Le ministre de la Justice, Guillaume Ngefa, a révélé mardi 4 mai au Sénat, des irrégularités dans la gestion du Fonds d’indemnisation des victimes de l’agression ougandaise (FRIVAO). Sur les 195 millions de dollars américains disponibles, seuls 28 millions pourraient atteindre les véritables bénéficiaires.
Une fraude à grande échelle
Répondant à une question d’actualité du sénateur Muya Muboyayi, le garde des Sceaux a décrit un système marqué par des détournements de fonds publics. L’une des anomalies les plus marquantes concerne selon lui, l’explosion du nombre de bénéficiaires, passée de 3 000 à plus de 14 000 personnes sans justification claire.
Guillaume Ngefa déplore que cet instrument de réparation soit devenu le théâtre de dysfonctionnements systémiques au détriment des victimes de Kisangani.
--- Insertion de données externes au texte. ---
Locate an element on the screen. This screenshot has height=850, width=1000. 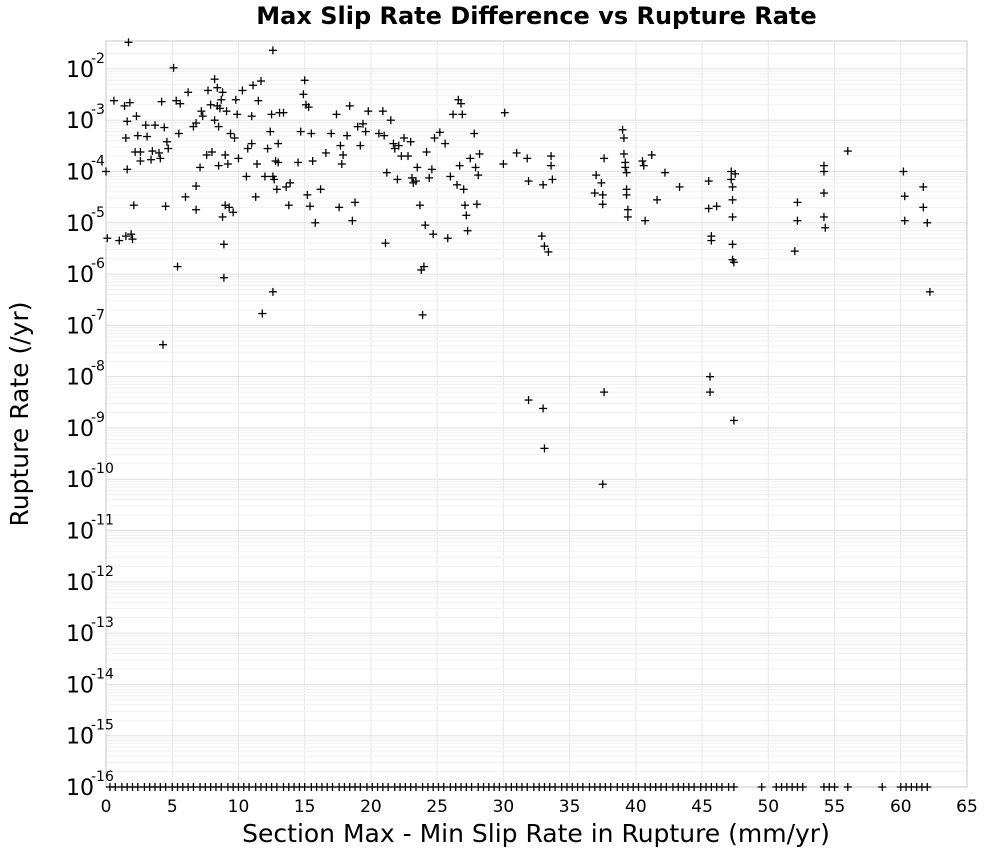
y-tick-label: 10⁻¹³ is located at coordinates (90, 631).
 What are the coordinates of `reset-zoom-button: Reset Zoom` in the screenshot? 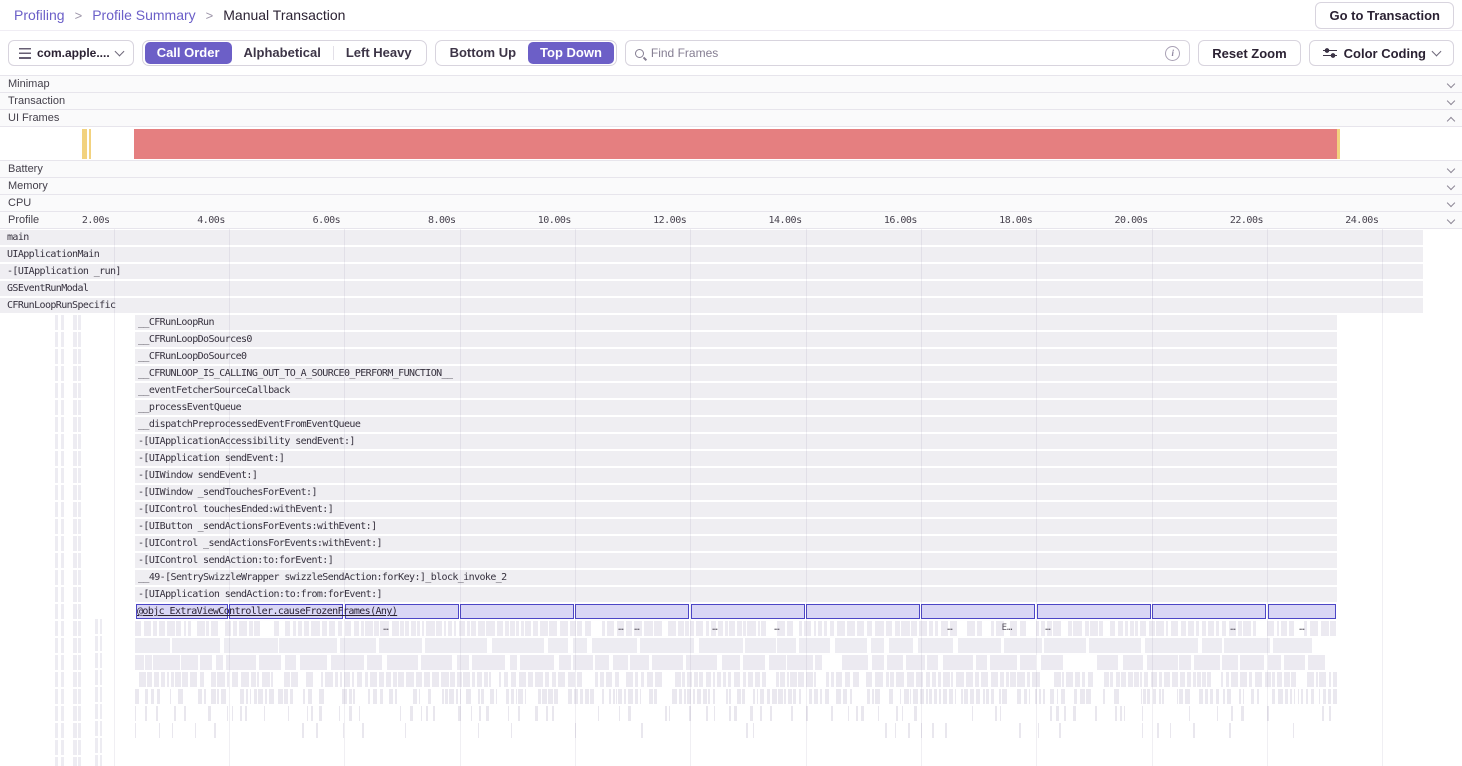 It's located at (1250, 53).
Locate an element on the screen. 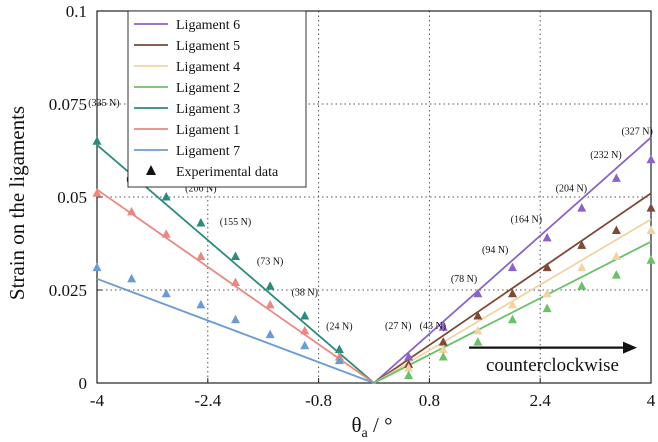 The image size is (658, 442). force-annotation: (327 N) is located at coordinates (636, 132).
Mesures de redressement et suspensions
Face à cette situation, le gouvernement a déjà entamé les réformes suivantes :
Suspension du président du conseil d’administration du FRIVAO ; Réorganisation complète des organes de gestion ; Lancement imminent d’un audit indépendant du fichier des bénéficiaires.
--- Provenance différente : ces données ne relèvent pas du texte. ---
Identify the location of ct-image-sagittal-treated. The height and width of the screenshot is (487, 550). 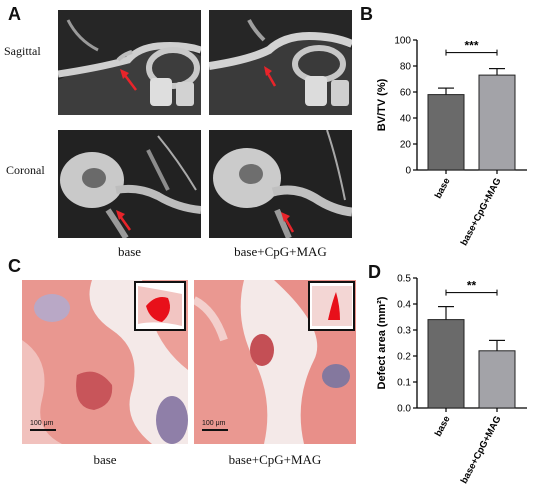
(280, 62).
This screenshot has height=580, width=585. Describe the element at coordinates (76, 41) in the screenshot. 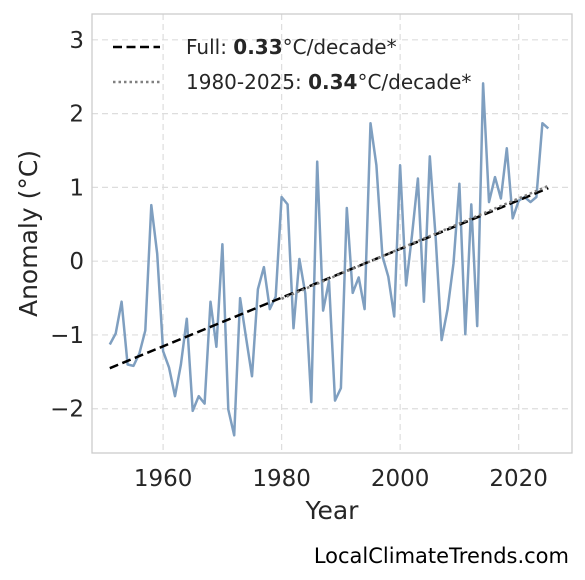

I see `y-tick-label: 3` at that location.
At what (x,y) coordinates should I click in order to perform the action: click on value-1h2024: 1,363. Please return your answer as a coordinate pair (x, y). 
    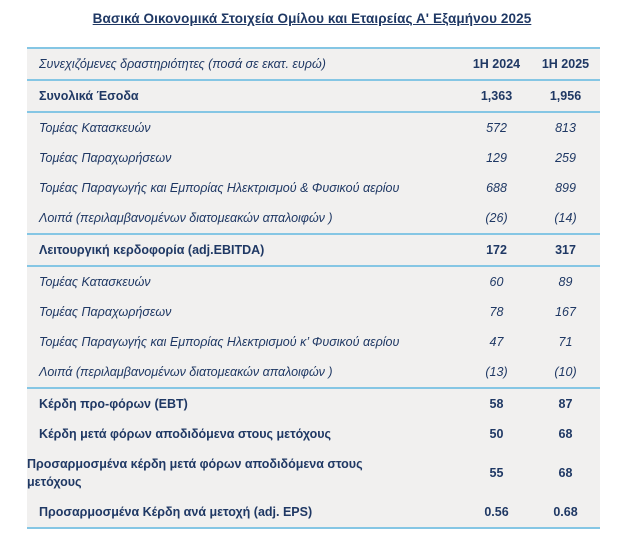
    Looking at the image, I should click on (496, 96).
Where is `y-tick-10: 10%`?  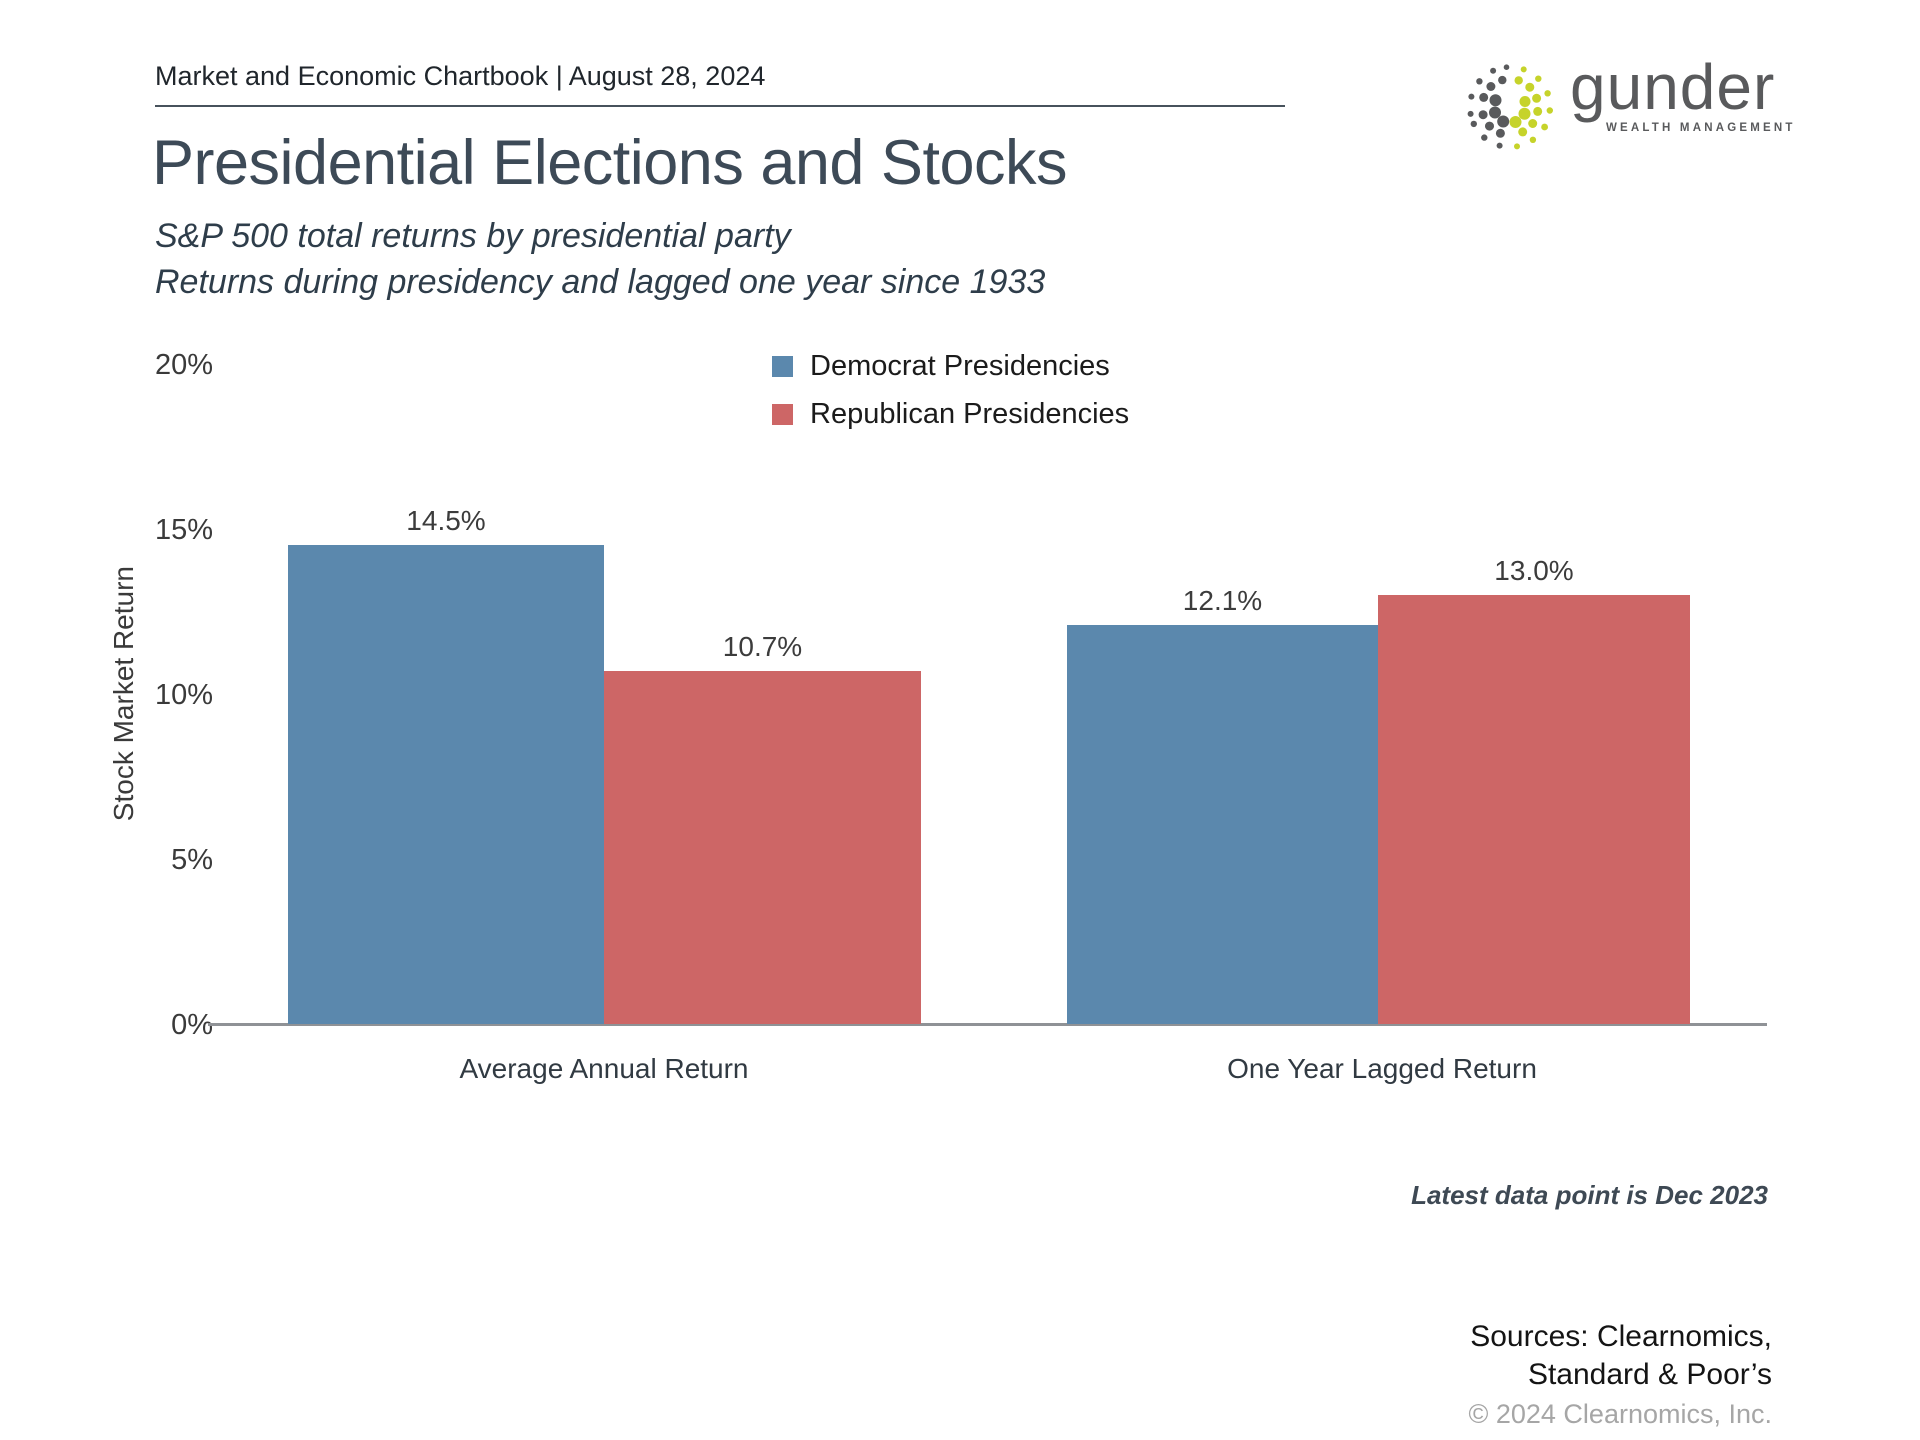
y-tick-10: 10% is located at coordinates (184, 695).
Ce plan de redressement s’articule autour de l’assainissement financier et de l’adoption de procédures de paiement transparentes.
Reprise progressive des indemnisations
Le ministre de la Justice a précisé que les indemnisations reprendront en deux étapes dans les prochains jours. Elles seront d’abord collectives, puis individuelles, une fois le fichier des victimes assaini.
En attendant le paiement intégral des réparations par l’Ouganda, le gouvernement congolais prévoit de mobiliser des ressources complémentaires, notamment celles du secteur minier. L’objectif est de transformer le FRIVAO en un instrument crédible de justice réparatrice, fondé sur la redevabilité.